Grand designs

Chris Webb explains why the best laid plans of Brighton haven't worked out

An emotionally charged 1-0 victory over Doncaster Rovers on July 28, 1997, marked the end of an era for Brighton & Hove Albion FC. It was to be the last ever game played at the Goldstone Ground, the Seagulls’ home for over a century. Now it’s six years on and we re­main without a permanent stadium, leaving many fans such as myself angry and frustrated as the club continue to pay the price for their lack of stability.

Brighton have just lost manager Steve Coppell to Read­ing. We have failed to hold on to Cop­pell and his predecessors Peter Taylor and Micky Adams largely because of the club’s lack of a permanent stadium. The Albion are temporarily playing their home games at Withdean, a makeshift athletics stadium in Hove with a capacity of just 7,000.

While we’re enjoying far better for­tunes on the field than six years ago, with no permanent home the future of Bright­on remains desperately uncertain. The club want to build a new 22,000-capacity state-of-the-art stadium in Falmer, four miles outside Brighton on an eight-acre agricultural site. However, delayed pro­posals, protesting residents and now a government-led public inquiry have meant that a single brick is yet to be laid. It is ridiculous that a city the size of Brighton and indeed a county the size of Sussex re­mains without a decent stadium, all the more so when you consider the many other cities around the country that have numerous sporting arenas.

Developments have been im­peded by arguments regarding the suit­ability of Falmer. First, the location crosses district boundaries, with part of the land lying in a neighbouring authority’s district which strongly opposed the new stadium.

Second, the site crosses unitary boundaries and so co-operation was required and compromises had to be reached with the universities of both Sussex and Brighton. To these issues is added the fact that there is an adjacent designated area of Out­standing Natural Beauty.

Unsurprisingly, the opposition to the Falmer site has used these factors to delay the club’s plans when­ever possible. The main argument seems to be based on environmental grounds, but the location is effectively no-man’s land and if the new stadium is not built there then it is very probable that some sort of commercial development will fill the void.

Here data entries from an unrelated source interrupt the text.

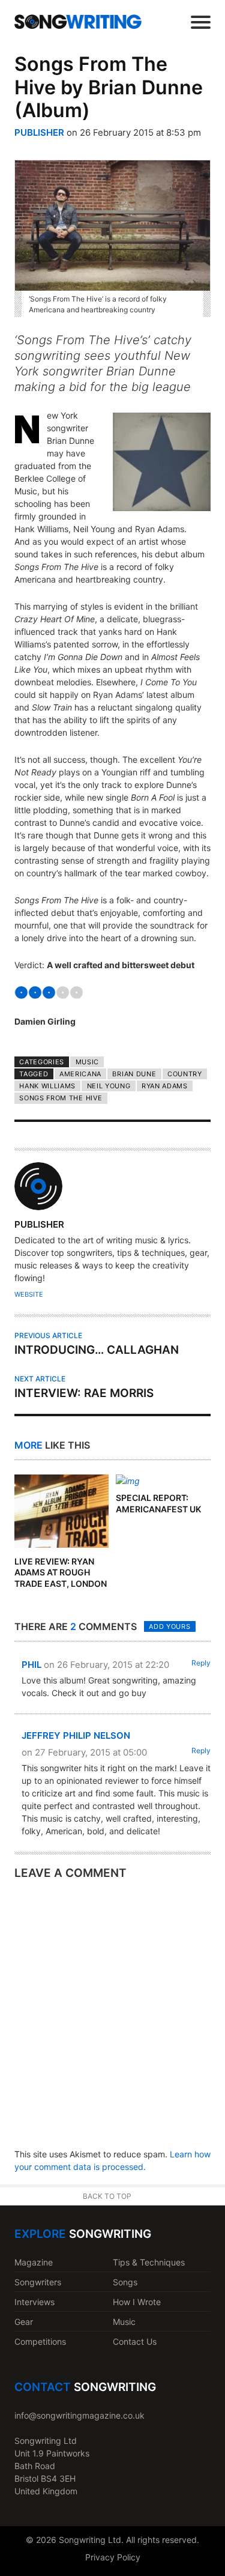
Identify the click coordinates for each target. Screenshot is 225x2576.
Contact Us (135, 2341)
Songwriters (37, 2282)
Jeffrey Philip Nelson (76, 1735)
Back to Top (107, 2196)
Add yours (169, 1626)
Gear (23, 2322)
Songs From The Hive (60, 1098)
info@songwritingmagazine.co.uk (79, 2415)
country (184, 1074)
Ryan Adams (165, 1086)
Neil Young (109, 1086)
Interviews (34, 2302)
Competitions (40, 2341)
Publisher (39, 132)
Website (28, 1294)
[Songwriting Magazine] (78, 21)
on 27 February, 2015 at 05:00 (84, 1752)
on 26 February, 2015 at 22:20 (106, 1664)
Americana (80, 1074)
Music (87, 1062)
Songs (125, 2282)
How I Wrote (137, 2302)
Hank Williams (47, 1086)
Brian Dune (134, 1074)
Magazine (33, 2262)
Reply (201, 1662)
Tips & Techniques (149, 2262)
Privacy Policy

There is never going to be a completely ideal site for a new stadium, particularly in a congested urban area. Instead the most suitable location must be selected from those that exist and Falmer is certainly that. It’s big enough, it’s council owned and therefore available, it has few neighbours to disturb and has excellent transport links, with a railway station, the Bright­on bypass and the A27 all nearby. Further­­more, the club’s shut­tle-bus sys­tem, previously used with great suc­cess at the Withdean, will help restrict the extra traffic in the area on match days.

A new stadium will be a great asset to the city, offering significant economic and employment benefits for the area as well as the club. Brighton have a massive fan base but continue to lose much needed revenue from gate receipts with each Saturday that passes. I’m sure that I am just one of the many Brighton fans that would love to watch the club play on a more regular basis but have been unable to do so due to the limited capacity at Withdean.

The fate of the club lies in the hands of the government, with the second phase of the public inquiry now underway. I just hope that common sense prevails and Brighton, the city by the sea, is allowed to build a sta­­­dium that it can be proud of once again.